Fedratinib, an FDA-approved drug, has been found to revolutionize cell communication in cancer, offering a potential therapeutic avenue. This groundbreaking discovery, made by researchers at the University of Michigan, sheds light on the intricate workings of cell organelles and their interdependence. By screening a library of FDA-approved drugs, the team identified fedratinib's ability to influence ERMCS (endoplasmic reticulum and mitochondria contact sites) formation, a crucial aspect of cellular metabolism. The study reveals that fedratinib inhibits BRD4, a protein controlling DNA transcription, leading to the activation of a transcriptional pathway that induces ERMCS formation. This process is reversible, as removing fedratinib from the cells causes the ERMCS to return to their original state.
The researchers utilized electron microscopy to observe novel structural changes in ERMCS sites, resembling those seen in SARS-CoV-2-infected cells and metastatic melanoma. These findings highlight the dynamic nature of cell organelles and their communication, with approximately 30% of mitochondria exhibiting structural alterations. The study suggests that mitochondria with abundant contact sites are utilized to support specific metabolic pathways, indicating a complex interplay between organelles.

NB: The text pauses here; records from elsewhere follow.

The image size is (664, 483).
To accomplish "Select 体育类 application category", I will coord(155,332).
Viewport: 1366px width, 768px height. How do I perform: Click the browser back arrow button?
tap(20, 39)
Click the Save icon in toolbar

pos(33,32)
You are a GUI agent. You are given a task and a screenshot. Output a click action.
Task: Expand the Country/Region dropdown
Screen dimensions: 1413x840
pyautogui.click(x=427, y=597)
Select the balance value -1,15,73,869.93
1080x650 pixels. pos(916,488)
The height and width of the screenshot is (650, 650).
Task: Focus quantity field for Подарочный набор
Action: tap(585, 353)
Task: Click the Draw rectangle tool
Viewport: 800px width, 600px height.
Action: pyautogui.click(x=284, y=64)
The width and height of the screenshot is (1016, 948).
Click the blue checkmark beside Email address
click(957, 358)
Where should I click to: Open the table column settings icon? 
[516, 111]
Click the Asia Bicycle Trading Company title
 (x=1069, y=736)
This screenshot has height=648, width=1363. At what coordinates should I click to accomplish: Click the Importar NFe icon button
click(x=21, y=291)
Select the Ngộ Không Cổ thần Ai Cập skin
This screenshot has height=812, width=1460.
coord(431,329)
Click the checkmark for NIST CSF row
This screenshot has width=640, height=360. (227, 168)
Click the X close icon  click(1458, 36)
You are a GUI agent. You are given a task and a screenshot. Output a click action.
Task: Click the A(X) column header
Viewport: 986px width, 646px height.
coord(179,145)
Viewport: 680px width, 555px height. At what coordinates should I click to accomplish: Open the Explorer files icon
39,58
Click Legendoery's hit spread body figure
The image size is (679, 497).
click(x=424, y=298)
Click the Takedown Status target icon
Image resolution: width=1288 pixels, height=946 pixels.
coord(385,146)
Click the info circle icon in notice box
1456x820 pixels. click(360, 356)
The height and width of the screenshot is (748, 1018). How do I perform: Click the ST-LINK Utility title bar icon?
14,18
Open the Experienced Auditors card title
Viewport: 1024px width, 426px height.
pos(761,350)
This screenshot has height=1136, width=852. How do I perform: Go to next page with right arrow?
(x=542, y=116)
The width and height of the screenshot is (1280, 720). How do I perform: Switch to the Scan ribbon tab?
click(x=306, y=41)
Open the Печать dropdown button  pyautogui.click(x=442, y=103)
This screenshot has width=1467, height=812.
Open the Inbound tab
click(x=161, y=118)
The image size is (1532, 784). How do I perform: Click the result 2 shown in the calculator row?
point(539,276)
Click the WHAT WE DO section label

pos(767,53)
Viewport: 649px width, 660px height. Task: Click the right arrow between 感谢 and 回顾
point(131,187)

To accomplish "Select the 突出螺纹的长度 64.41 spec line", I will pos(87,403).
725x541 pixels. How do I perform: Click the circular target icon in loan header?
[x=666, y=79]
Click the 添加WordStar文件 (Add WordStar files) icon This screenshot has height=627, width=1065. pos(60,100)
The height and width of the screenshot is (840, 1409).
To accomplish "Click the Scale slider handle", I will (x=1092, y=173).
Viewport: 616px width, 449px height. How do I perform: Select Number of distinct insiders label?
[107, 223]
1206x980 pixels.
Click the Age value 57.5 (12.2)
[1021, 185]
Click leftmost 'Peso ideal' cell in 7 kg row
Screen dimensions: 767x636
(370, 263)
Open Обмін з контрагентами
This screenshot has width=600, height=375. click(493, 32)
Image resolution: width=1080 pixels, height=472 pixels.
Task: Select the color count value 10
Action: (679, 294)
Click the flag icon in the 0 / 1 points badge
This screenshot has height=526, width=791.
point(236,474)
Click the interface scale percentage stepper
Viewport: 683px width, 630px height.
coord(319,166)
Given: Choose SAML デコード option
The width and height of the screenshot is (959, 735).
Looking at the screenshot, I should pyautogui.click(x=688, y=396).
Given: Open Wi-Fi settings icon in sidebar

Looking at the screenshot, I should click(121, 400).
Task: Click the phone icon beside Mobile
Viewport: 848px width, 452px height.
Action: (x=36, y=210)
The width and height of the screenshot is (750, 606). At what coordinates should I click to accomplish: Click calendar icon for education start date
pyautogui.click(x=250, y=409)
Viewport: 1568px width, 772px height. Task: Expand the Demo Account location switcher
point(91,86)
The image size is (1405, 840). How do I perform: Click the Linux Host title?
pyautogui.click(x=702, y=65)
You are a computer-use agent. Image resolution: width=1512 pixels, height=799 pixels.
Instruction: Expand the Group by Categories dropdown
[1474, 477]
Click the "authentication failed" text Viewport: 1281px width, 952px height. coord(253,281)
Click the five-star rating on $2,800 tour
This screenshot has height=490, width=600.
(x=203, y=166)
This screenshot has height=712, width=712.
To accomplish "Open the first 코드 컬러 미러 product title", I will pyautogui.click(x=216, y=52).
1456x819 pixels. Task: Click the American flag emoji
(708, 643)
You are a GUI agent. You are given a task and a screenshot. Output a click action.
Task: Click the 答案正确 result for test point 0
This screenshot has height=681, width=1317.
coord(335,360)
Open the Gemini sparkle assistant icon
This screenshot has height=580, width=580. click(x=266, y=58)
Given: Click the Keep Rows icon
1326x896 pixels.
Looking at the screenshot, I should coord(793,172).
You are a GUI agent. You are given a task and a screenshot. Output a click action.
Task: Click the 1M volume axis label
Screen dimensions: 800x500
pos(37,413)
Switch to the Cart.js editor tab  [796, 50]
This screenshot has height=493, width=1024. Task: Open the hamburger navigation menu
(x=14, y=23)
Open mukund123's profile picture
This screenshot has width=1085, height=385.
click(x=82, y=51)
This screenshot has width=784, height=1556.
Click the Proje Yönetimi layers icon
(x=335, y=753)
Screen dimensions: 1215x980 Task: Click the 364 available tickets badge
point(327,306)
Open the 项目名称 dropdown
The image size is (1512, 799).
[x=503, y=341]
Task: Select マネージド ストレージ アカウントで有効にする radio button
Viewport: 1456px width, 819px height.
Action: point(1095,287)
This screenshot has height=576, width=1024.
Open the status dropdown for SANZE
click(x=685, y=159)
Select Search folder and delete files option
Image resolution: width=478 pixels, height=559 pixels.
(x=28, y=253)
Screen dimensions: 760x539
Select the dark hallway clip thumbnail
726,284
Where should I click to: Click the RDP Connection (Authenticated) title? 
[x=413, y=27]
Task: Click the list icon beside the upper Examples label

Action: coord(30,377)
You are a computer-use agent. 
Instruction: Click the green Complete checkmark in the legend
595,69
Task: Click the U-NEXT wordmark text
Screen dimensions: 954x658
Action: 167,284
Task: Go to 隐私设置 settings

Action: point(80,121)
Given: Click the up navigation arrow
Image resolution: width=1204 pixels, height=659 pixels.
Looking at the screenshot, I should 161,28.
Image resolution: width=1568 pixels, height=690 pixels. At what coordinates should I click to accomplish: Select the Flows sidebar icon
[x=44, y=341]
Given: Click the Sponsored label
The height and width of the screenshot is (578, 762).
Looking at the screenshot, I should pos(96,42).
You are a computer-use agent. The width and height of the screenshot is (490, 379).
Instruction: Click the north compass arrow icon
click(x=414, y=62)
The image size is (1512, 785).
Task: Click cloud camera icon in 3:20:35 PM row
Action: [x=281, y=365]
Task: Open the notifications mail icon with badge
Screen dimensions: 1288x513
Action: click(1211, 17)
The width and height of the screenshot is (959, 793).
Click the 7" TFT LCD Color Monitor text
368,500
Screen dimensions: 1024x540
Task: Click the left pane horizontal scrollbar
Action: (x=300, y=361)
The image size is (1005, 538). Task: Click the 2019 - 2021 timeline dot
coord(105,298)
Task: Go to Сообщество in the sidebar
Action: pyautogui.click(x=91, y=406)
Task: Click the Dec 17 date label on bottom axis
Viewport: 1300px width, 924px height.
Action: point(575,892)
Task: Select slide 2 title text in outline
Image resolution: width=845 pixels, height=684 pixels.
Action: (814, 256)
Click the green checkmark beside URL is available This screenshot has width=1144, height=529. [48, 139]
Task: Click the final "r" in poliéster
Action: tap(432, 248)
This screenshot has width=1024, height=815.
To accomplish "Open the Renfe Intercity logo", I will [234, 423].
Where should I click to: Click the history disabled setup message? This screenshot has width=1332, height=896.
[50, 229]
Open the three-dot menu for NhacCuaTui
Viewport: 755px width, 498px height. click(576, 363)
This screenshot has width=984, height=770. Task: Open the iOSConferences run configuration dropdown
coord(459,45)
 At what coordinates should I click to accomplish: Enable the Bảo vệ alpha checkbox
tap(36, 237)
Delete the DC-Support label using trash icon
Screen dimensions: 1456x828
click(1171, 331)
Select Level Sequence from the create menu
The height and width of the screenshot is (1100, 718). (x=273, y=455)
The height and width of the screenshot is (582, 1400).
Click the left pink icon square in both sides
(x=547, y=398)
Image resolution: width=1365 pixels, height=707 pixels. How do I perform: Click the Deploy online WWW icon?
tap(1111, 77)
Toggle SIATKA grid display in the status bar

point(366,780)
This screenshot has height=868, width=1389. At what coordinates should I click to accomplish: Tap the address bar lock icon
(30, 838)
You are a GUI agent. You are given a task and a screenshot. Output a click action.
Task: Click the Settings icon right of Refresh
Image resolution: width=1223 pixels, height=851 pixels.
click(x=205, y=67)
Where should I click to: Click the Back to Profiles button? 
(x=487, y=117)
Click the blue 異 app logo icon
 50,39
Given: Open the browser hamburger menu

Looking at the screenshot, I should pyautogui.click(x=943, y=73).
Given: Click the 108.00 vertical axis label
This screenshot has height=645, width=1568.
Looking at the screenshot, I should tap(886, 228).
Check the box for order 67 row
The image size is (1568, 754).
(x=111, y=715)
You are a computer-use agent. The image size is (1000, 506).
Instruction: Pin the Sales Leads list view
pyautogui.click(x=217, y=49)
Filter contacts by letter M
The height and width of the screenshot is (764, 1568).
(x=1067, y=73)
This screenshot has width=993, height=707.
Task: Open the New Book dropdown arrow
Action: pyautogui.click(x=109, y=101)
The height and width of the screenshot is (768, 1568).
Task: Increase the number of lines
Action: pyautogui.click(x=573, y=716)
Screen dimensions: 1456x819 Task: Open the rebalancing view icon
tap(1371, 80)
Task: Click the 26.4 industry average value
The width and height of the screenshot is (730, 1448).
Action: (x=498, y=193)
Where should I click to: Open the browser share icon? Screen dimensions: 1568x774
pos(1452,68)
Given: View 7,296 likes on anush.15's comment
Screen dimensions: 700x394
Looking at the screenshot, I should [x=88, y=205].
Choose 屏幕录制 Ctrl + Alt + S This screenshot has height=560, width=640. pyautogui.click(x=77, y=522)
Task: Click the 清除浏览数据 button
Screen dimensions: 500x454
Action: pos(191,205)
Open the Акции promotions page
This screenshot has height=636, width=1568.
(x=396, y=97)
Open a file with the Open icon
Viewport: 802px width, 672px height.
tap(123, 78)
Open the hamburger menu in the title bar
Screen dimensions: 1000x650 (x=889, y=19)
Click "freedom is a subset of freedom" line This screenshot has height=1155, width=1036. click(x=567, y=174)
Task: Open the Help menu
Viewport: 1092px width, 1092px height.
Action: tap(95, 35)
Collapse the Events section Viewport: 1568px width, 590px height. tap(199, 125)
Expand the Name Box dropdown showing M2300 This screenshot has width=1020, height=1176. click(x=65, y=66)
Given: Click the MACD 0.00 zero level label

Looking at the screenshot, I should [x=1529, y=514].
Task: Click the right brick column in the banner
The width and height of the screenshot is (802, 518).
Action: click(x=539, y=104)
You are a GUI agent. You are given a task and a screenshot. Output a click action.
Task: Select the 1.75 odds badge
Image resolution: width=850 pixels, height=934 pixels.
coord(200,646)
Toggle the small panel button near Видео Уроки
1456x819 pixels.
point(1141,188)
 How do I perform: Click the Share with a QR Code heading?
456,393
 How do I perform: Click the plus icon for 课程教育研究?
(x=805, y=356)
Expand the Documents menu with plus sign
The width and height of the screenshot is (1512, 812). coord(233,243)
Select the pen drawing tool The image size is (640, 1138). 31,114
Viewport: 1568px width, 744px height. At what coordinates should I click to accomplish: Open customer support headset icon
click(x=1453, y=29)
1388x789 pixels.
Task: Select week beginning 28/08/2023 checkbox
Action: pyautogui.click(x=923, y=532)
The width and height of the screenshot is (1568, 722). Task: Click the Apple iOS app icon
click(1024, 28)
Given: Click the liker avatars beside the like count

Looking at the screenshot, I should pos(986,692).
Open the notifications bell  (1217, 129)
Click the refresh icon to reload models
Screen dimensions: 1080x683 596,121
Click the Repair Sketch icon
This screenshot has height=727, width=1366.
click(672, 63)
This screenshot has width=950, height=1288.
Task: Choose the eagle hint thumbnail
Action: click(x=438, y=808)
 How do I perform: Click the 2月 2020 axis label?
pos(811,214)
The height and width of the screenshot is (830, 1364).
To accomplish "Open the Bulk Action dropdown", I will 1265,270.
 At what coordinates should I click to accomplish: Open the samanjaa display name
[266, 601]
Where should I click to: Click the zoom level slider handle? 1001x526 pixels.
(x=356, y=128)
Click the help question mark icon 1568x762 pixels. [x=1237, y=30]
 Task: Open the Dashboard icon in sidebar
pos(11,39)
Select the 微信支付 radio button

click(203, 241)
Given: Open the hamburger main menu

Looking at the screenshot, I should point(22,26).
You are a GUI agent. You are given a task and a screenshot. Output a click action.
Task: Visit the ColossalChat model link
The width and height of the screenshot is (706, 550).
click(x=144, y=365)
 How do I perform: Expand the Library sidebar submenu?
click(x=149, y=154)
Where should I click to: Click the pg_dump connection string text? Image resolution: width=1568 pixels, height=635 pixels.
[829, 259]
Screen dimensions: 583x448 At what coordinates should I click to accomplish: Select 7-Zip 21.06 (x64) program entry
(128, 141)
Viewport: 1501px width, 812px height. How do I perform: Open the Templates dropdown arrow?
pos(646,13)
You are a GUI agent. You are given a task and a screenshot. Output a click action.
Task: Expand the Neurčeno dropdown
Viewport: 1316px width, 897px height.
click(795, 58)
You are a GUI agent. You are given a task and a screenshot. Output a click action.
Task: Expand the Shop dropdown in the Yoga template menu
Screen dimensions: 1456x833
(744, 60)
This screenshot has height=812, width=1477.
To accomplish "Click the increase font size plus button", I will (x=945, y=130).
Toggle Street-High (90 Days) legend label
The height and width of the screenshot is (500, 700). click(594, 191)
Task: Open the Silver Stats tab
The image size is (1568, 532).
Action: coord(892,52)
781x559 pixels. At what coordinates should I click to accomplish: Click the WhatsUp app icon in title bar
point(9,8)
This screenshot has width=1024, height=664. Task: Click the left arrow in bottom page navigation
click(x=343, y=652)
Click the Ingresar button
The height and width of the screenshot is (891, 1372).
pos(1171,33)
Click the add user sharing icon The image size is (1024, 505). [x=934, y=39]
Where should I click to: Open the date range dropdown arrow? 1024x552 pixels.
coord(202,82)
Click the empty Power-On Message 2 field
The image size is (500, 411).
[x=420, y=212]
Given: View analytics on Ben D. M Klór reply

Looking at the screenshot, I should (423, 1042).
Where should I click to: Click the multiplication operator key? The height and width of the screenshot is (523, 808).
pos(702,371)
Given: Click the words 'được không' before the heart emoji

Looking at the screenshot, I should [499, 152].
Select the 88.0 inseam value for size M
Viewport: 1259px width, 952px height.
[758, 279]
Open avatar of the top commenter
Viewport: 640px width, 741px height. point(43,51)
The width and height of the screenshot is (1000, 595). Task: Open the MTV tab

The implications of this research are far-reaching. By understanding the signaling pathway that sustains ERMCS, scientists can gain deeper insights into cellular metabolism and its role in various diseases, including neurodegeneration, obesity, cancer, and diabetes. The study's findings open up new avenues for therapeutic intervention, as fedratinib's ability to influence ERMCS formation could potentially be harnessed to treat these conditions. However, further investigation in mouse models is necessary to fully understand the effects and mechanisms involved.
This discovery underscores the importance of cell communication in cancer and the potential of FDA-approved drugs as therapeutic tools. As Yatrik Shah, Professor of Molecular and Integrative Physiology, notes, "Over the past few decades, researchers have seen that cell organelles work in conjunction and they need to talk to each other to do that. By identifying this signaling pathway, we can better understand how these contact sites are sustained."
In conclusion, the study of fedratinib's impact on ERMCS formation represents a significant advancement in our understanding of cellular metabolism and its role in disease. It highlights the intricate relationships between cell organelles and the potential for therapeutic intervention. As research continues, the implications of this discovery may lead to novel treatments for a range of diseases, emphasizing the importance of exploring the complex world of cellular communication.